* [Requirements]
1 > Reproduce the stretch from "Saturday, May 7, 2011" through "our sweet lullaby." in the fairy song post word for word.
2 > Resume the fairy song post from its last sentence and keep writing.
# START OF Text passage
Saturday, May 7, 2011

A Midsummer Night's Dream - A Fairy Song

FIRST FAIRY. You spotted snakes with double tongue,
Thorny hedgehogs, be not seen;
Newts and blind-worms, do no wrong,
Come not near our fairy Queen.


CHORUS.
Philomel with melody
Sing in our sweet lullaby.
Lulla, lulla, lullaby; lulla, lulla, lullaby.
Never harm
Nor spell nor charm
Come our lovely lady nigh.
So good night, with lullaby.


SECOND FAIRY.
Weaving spiders, come not here;
Hence, you long-legg'd spinners, hence.
Beetles black, approach not near;
Worm nor snail do no offence.


CHORUS.
Philomel with melody, etc.

Here's the fairy song that Titania asks her servants to sing to send her to sleep. Not only is it fun because there's so much in this play that makes it into a kind of multi-arts theater presentation - music! dancing! play-within-a-play! - the poem is also neat in that all its imagery is of little, small creatures: beetles, snails, newts, nightingales, spiders. These small animals - very minor threats to humans like us - become towering figures that must be threatened off by Shakespeare's little fairies.
# END OF Text passage
# START OF Record set
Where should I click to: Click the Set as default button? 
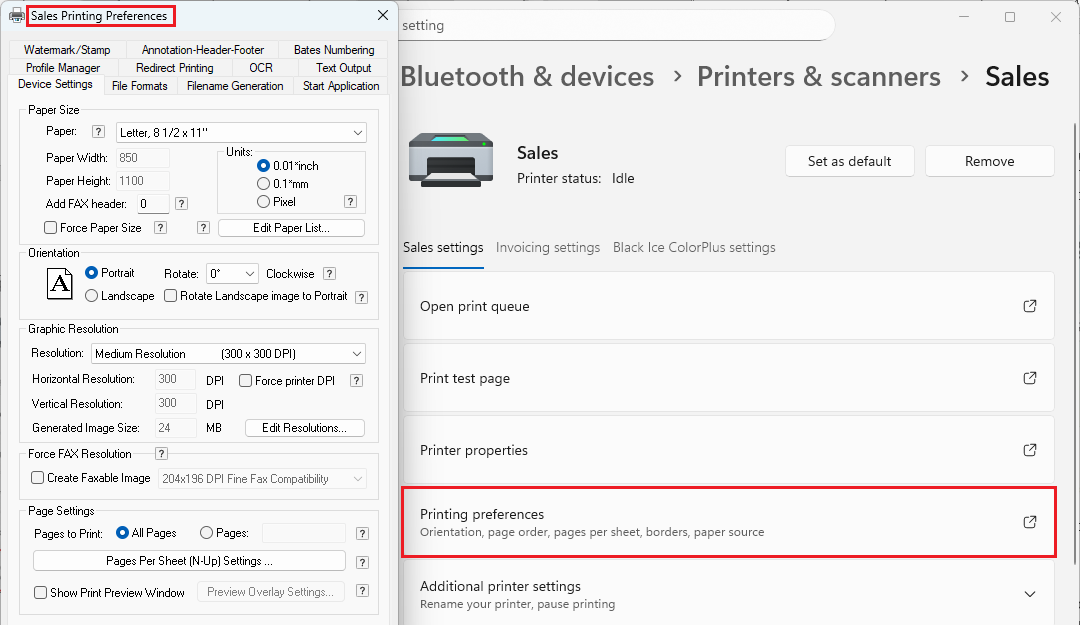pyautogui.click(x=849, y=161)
# END OF Record set
# START OF Record set
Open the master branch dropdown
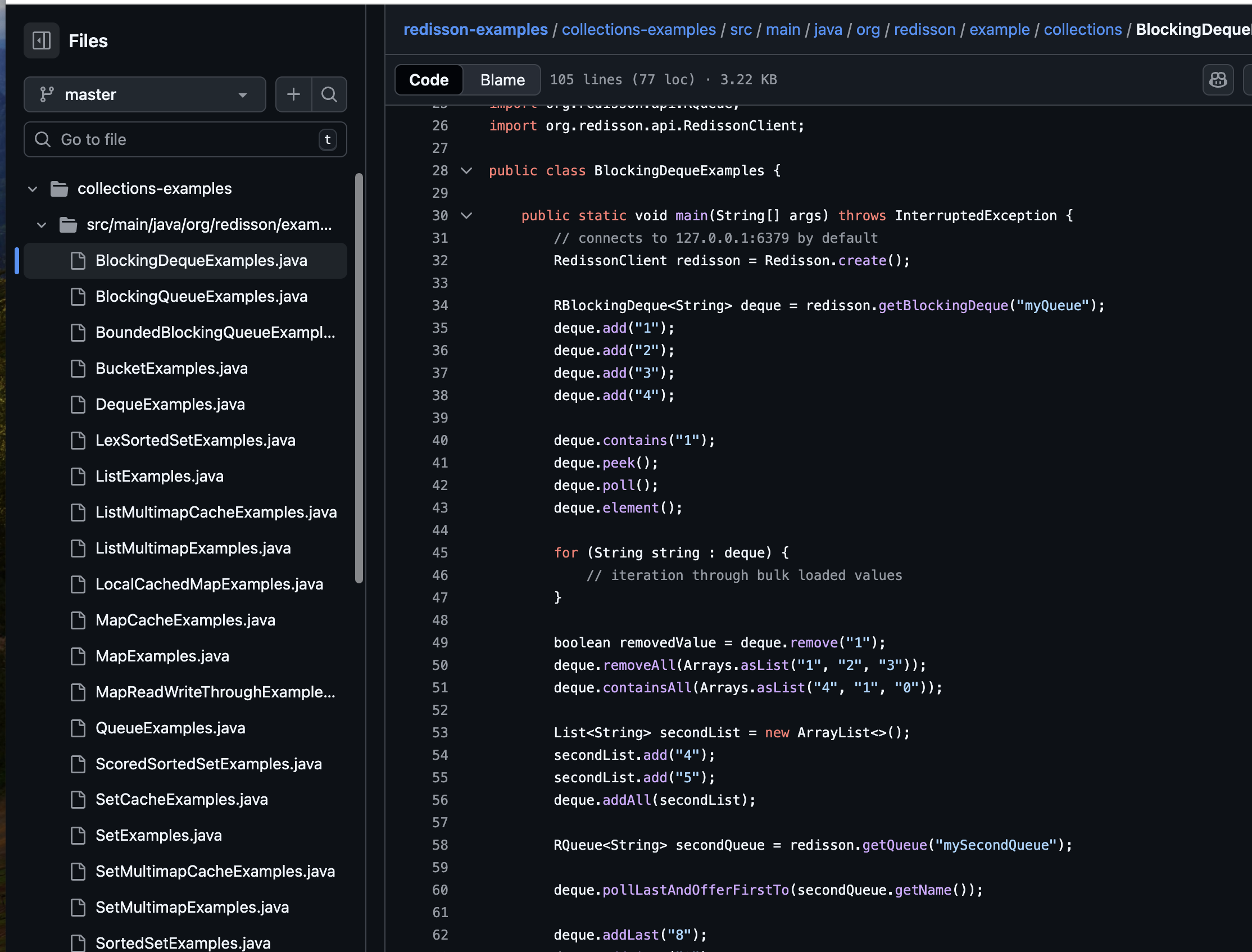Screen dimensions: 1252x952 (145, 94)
# END OF Record set
* [Responses to the tasks]
1 >
Saturday, May 7, 2011

A Midsummer Night's Dream - A Fairy Song

FIRST FAIRY. You spotted snakes with double tongue,
Thorny hedgehogs, be not seen;
Newts and blind-worms, do no wrong,
Come not near our fairy Queen.


CHORUS.
Philomel with melody
Sing in our sweet lullaby.

2 >
I looked around for different versions of this song, but I didn't really find anything that I liked. Felix Mendelssohn wrote music for the play (this is where his famous Wedding March comes from), and his version of the song is pretty, but it sounds very ordered and polished - sort of a fairy-like Gilbert and Sullivany kind of sound. You can listen here. I always thought of this song as being wilder though - with a melody maybe something like this, an old Latin carol sung by the wonderful Maddy Prior. Shakespeare's words would fit to that tune, right?

I just can't resist posting another Arthur Rackham picture, this time illustrating this scene - I love the little guy with the double bass. The way this picture looks is the way I want the song to sound!
Come, now a roundel and a fairy song...(2.2.650)

2 comments:

  1. See if you can get your hands a Book and CD called "Shakespeare's Songbook". It has ALL the songs (words and music) from Shakespeare's plays in it (most are quite short), including variations... and includes the Fairy Song from MIdsummer...
    Invaluable for any Shakespeare buff and musician.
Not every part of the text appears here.